L’art. 54 bis distingue infine tra whistleblowing interno ed esterno, a seconda del canale prescelto, ossia denuncia o segnalazione. La prima è rivolta ad autorità esterne, quali l’autorità giudiziaria, la Corte dei conti e l’Autorità nazionale anticorruzione. La seconda è rivolta agli organi interni, quali il superiore gerarchico e il Responsabile per la prevenzione della corruzione. A essi si aggiunge, come già anticipato, l’Autorità nazionale anticorruzione, qualora la segnalazione provenga da un dipendente della propria struttura organizzativa. Sulla base del disposto dell’art. 19, co. 5, l. n. 114/2014, e come chiarito dalla stessa Autorità, essa è infatti chiamata a gestire, oltre alle segnalazioni provenienti dai propri dipendenti per fatti illeciti avvenuti all’interno della propria struttura, anche le segnalazioni che i dipendenti di altre amministrazioni possono indirizzarle ai sensi del richiamato articolo 54 bis (Determinazione n. 6/2015).
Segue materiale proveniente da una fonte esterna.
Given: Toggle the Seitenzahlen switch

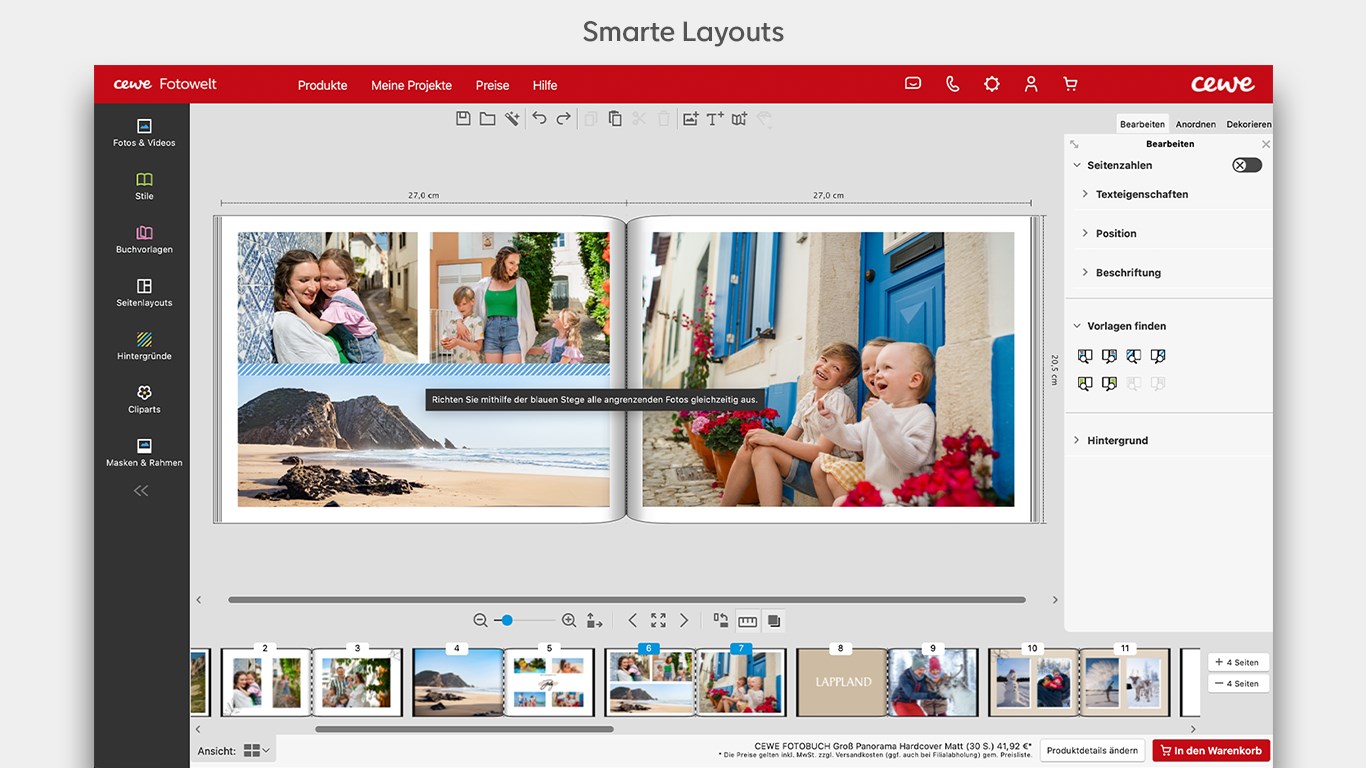Looking at the screenshot, I should [x=1247, y=165].
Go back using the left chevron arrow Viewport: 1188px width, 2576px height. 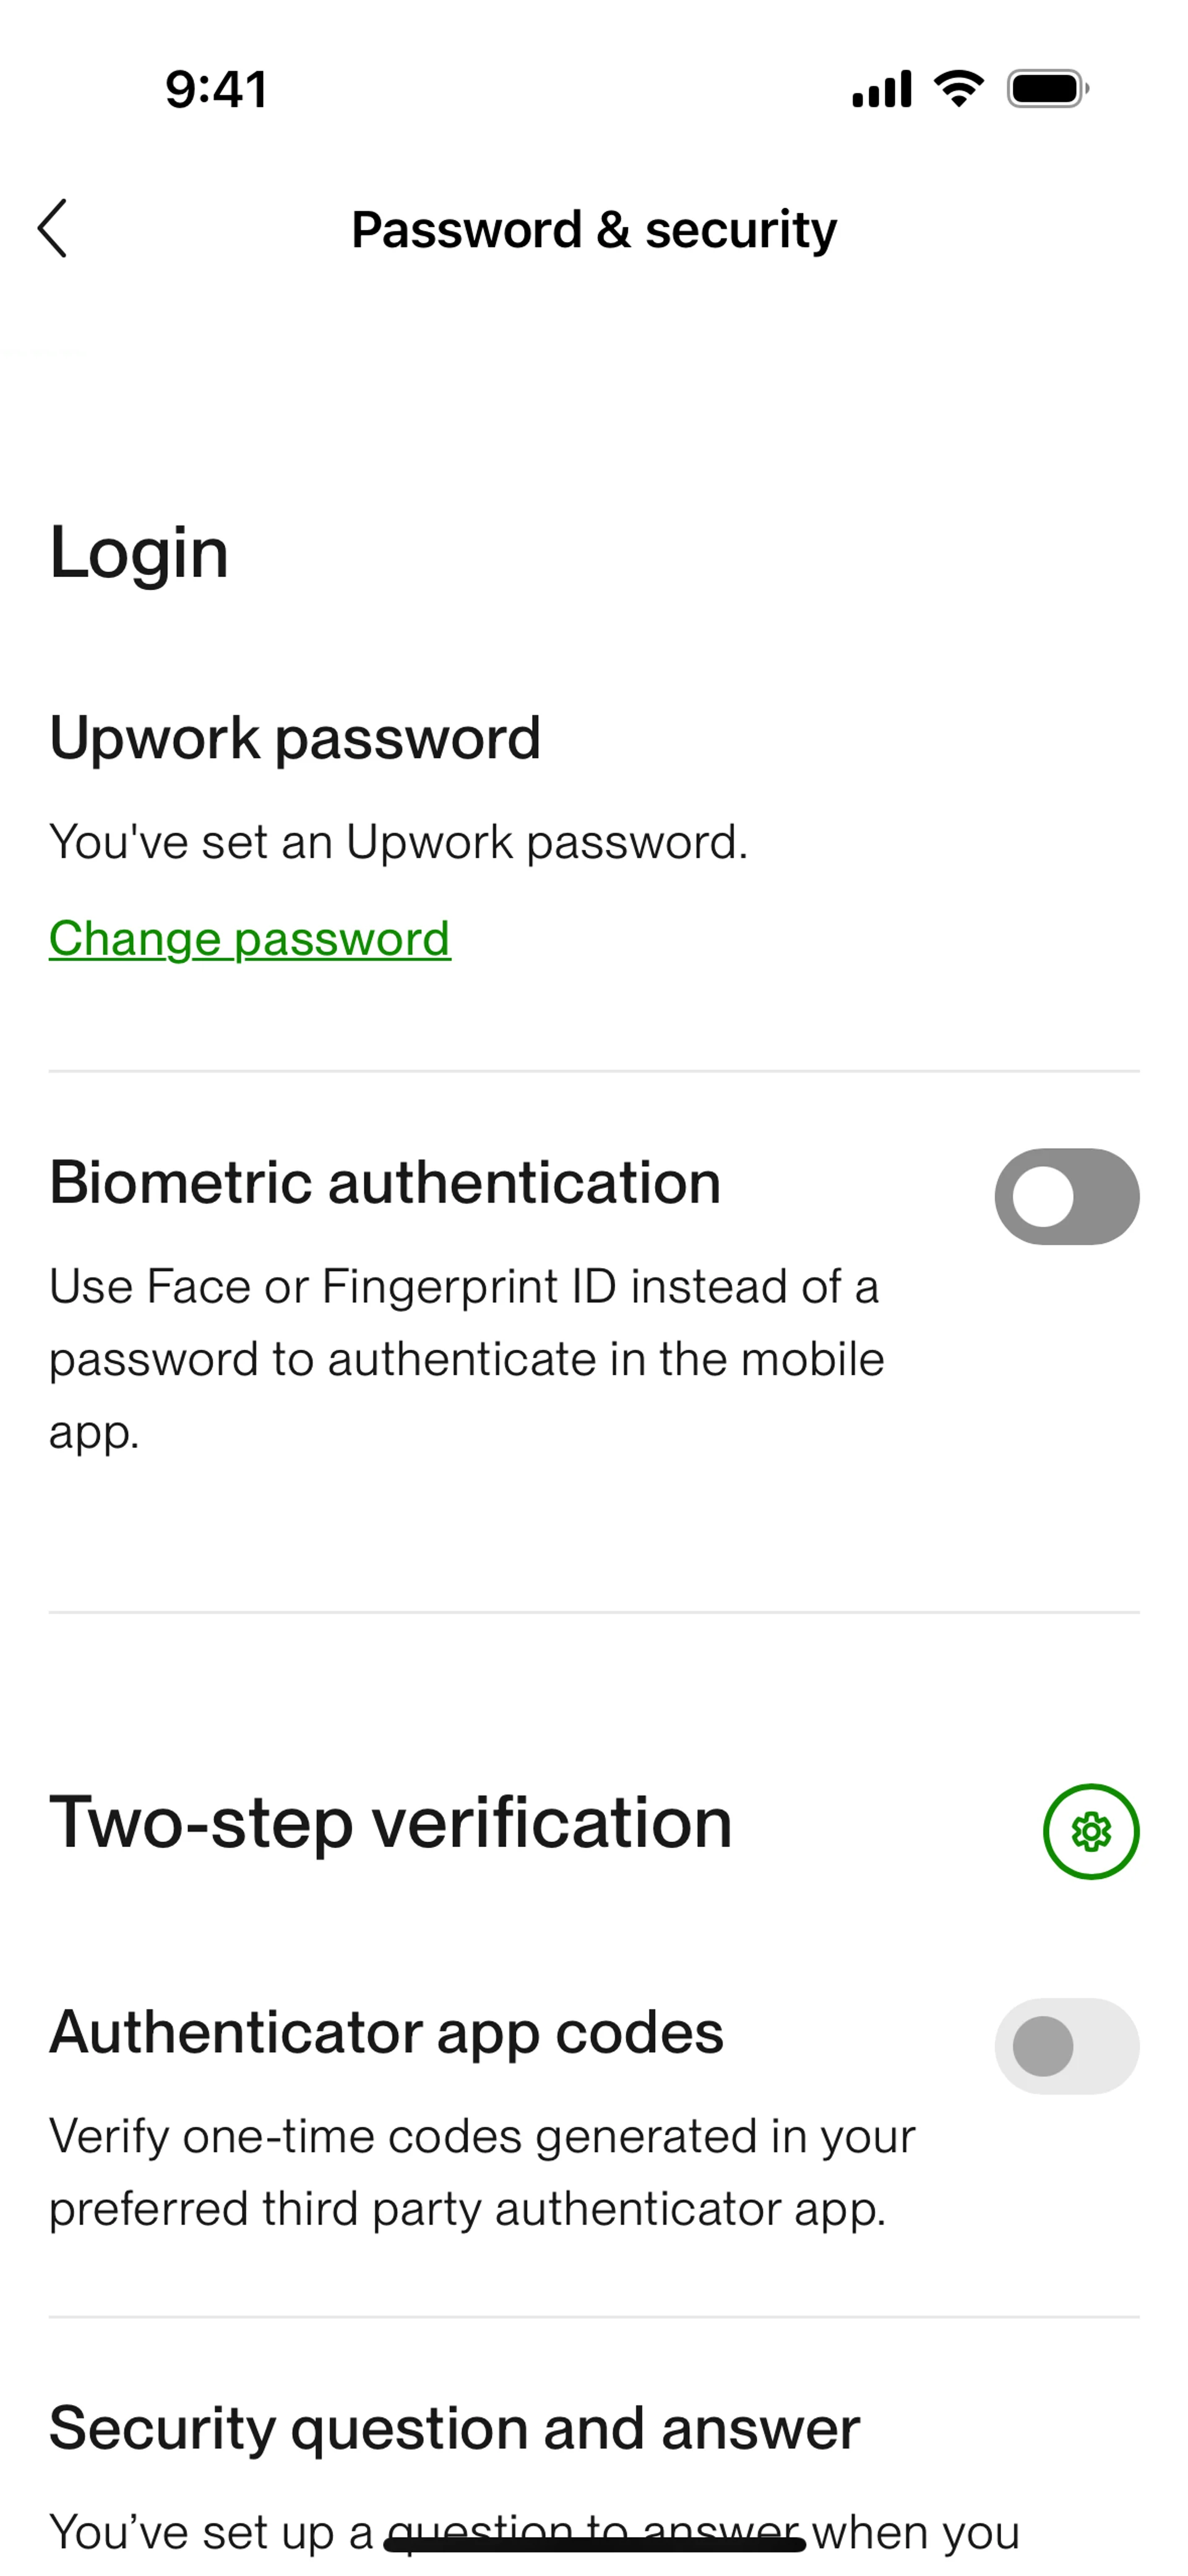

Sono escluse dalla tutela forme ulteriori di whistleblowing esterno, quali ad esempio la divulgazione al pubblico tramite mezzi informativi di massa.

Il quinto comma sottrae, infine, la denuncia all’accesso previsto dagli articoli 22 e ss. della l. 7.8.1990, n. 241, in materia di «Nuove norme sul procedimento amministrativo».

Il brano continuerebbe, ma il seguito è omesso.